In order to escalate the conflicts, Russian special services (KGB and after
collapse of the USSR - FSB), started forming and training Apsua and Ossetian paramilitary units, while Russian troops deployed
in Abkhazia and South Ossetia provided them with the best weapons. In order to
strengthen anti-Georgian forces in Georgian autonomies, Russian agents used
Pan-Islamic feelings among part of North Caucasian Moslems (who by that time
formed the “Confederation of Mountain Peoples of the Caucasus”) and launched a
propaganda campaign in North Caucasian subjects of Russian Federation, aimed at
pushing North Caucasians towards helping their “Moslem brethren”(Apsua) and “Mountaineer brethren” (Ossetians)
to free themselves from Christian Georgia. Since the summer of 1991, numerous
volunteers started coming to Abkhazia from Chechnya,
Kabardia, Adyghea and other
areas of Southern Russia. Some volunteers were
also recruited in Syria, Jordan, Lebanon
and Palestine in the Middle
East. In Georgia's
troubled autonomies (especially in Abkhazia) the volunteers were organized into
new paramilitary units, armed, trained, paid in cash and promised
land and houses in the future “free Abkhazia”.
In their turn, various separatist groups of North Caucasia
(still nominally under Russian rule), supported by North Caucasian and Apsuan diasporas in the Middle East, were planning the
creation of an Islamic federation in the North Caucasus. If they succeeded, the
new state would be vitally interested in annexing Abkhazia because that would
be an excellent chance for the landlocked North Caucasus
to get access to the sea. As a result, in addition to weapons, volunteers and
money coming from Russia
and Russian Caucasus, Apsuan separatism was getting
support in volunteers and cash from North Caucasian diasporas.

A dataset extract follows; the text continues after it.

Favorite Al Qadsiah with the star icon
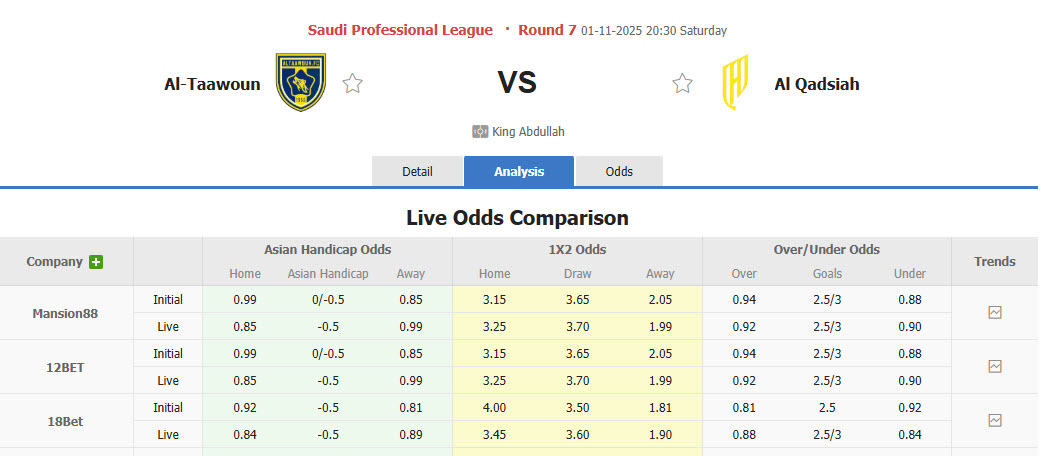Screen dimensions: 1041x456 click(x=682, y=84)
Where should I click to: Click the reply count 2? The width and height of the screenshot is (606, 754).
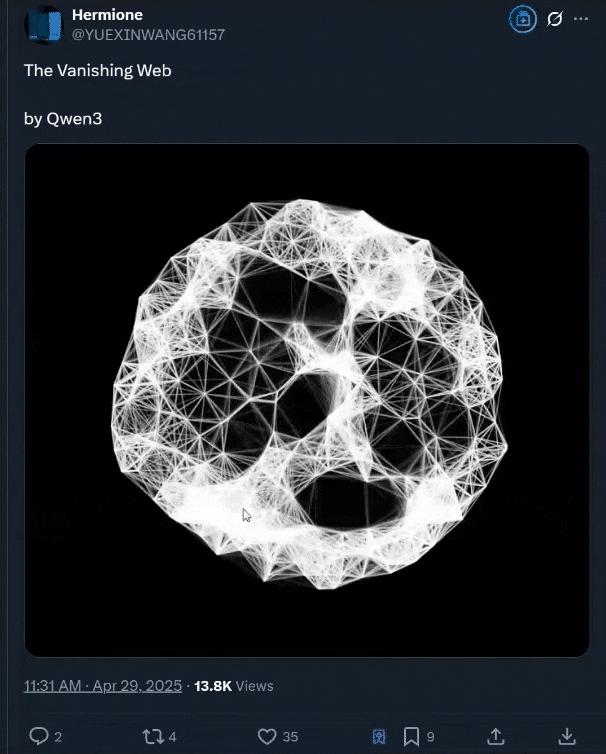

On July 23, 1992 the Council of Abkhazia (which in fact was
never democratically elected) declared the province “a sovereign state”. Two
days later The State Council of Georgia declared the Abkhaz declaration
invalid. Two weeks later, 3,000 troops of the Georgian National Guard under the
command of Tengiz Kitovani, were sent to Abkhazia to establish “the rule of law
and order”. On August 14 1992, Apsua separatists and North Caucasian volunteers
launched first attacks against Georgian National Guard. The skirmishes between
Georgian and separatist troops went on until September, when most Abkhazian
territory was put under Georgian control. However in October 1992, enforced by
up to 4,000 Russian troops with heavy artillery and active support of Russian
Black Sea Fleet and air forces, the separatists re-took half of Abkhazia.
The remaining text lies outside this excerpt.